Sri Suyanta Harsa
Muhasabah Harian Ke-3674 Serial Hijrah
Rabu, Ayyamul Bidh Ke-1, 13 Muharam 1447
Bahagia Lantaran Memenuhi Janji
Saudaraku, di antara nilai agung yang menjadi cermin dari keluhuran iman dan kemuliaan akhlak adalah menepati janji. Tentu janji bukan hanya sekadar kata-kata, melainkan ikatan moral dan komitmen spiritual yang menyambungkan antara hamba dan Allah ta'ala, antara manusia dengan Tuhan, dan antara manusia dengan sesamanya.
Malah sejatinya, kita hidup juga dalam jaringan janji. Jauh sebelum ruh ditiupkan ke dalam jasad, sejak kita membuka mata dan mengenal dunia, sejatinya kita mengikat komitmen demi komitmen dalam relasi sosial dan spiritual. Ya semuanya berpangkal pada satu kata, yakni janji. Nah di antara jalan meraih bahagia itu adalah ketika kita bisa memenuhi janji, karena janji yang dipenuhi akan melahirkan kepercayaan, dan kepercayaan adalah jembatan bagi ketenangan jiwa.

# CUPLIKAN DATA:
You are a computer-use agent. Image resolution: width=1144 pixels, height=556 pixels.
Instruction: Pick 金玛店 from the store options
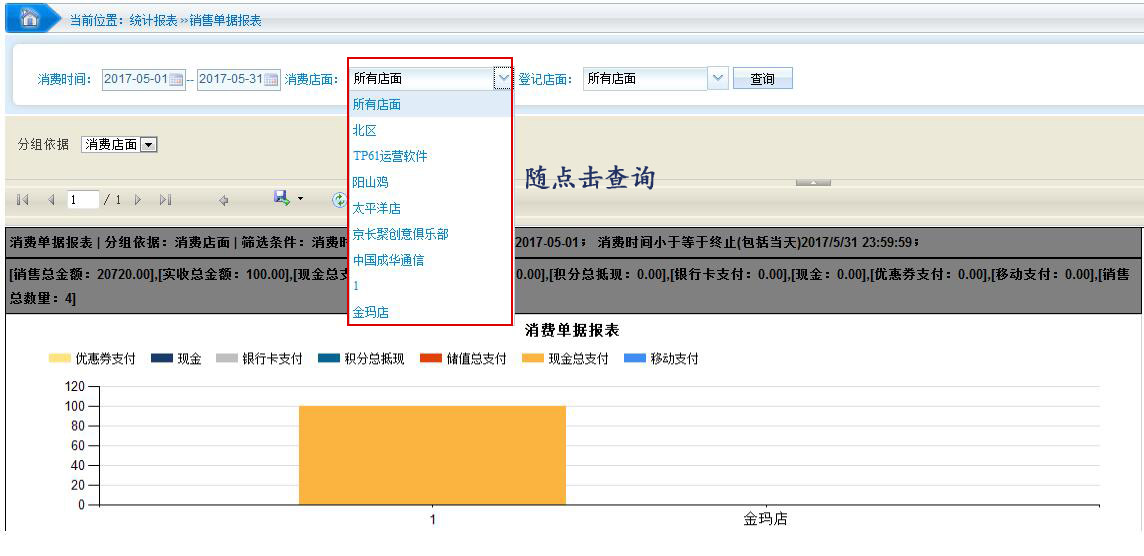[370, 312]
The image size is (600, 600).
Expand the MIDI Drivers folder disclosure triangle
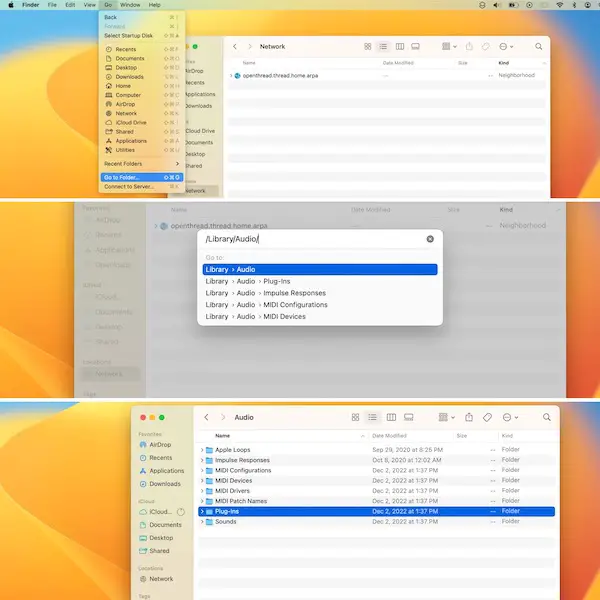coord(203,491)
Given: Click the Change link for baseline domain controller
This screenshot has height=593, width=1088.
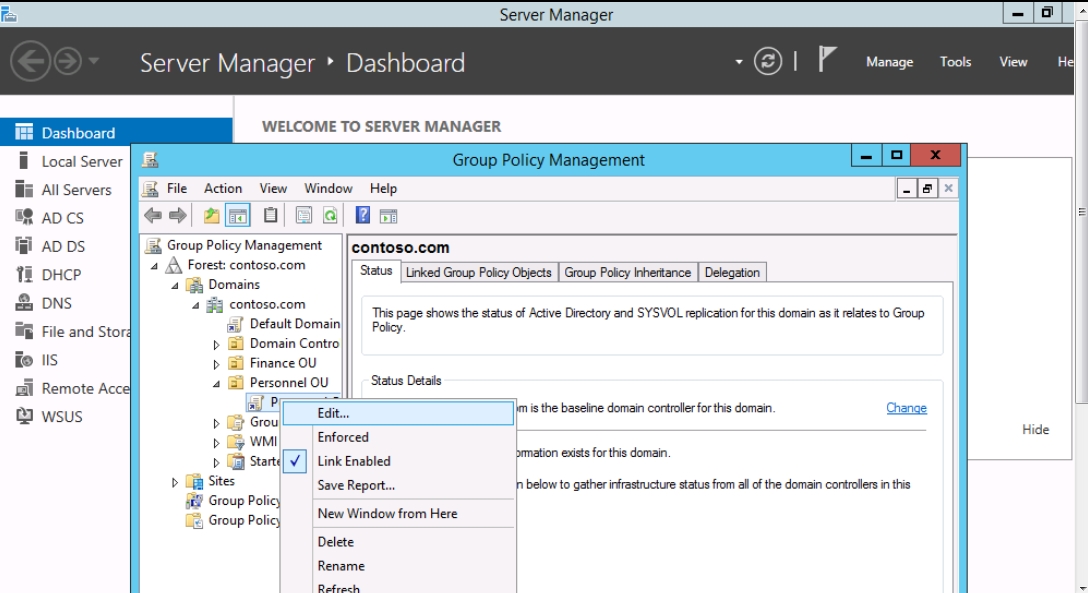Looking at the screenshot, I should 906,408.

# PETUNJUK DAN KETENTUAN:
Tulis ulang bagian teks muhasabah mulai dari "Sri Suyanta Harsa" dan berakhir pada "manusia dengan sesamanya.", dengan mengganti "cermin" menjadi "pantulan". Entri di atas merupakan bahan tersendiri yang tidak berkaitan dengan teks muhasabah.

# JAWABAN YANG DIHARAPKAN:
Sri Suyanta Harsa
Muhasabah Harian Ke-3674 Serial Hijrah
Rabu, Ayyamul Bidh Ke-1, 13 Muharam 1447
Bahagia Lantaran Memenuhi Janji
Saudaraku, di antara nilai agung yang menjadi pantulan dari keluhuran iman dan kemuliaan akhlak adalah menepati janji. Tentu janji bukan hanya sekadar kata-kata, melainkan ikatan moral dan komitmen spiritual yang menyambungkan antara hamba dan Allah ta'ala, antara manusia dengan Tuhan, dan antara manusia dengan sesamanya.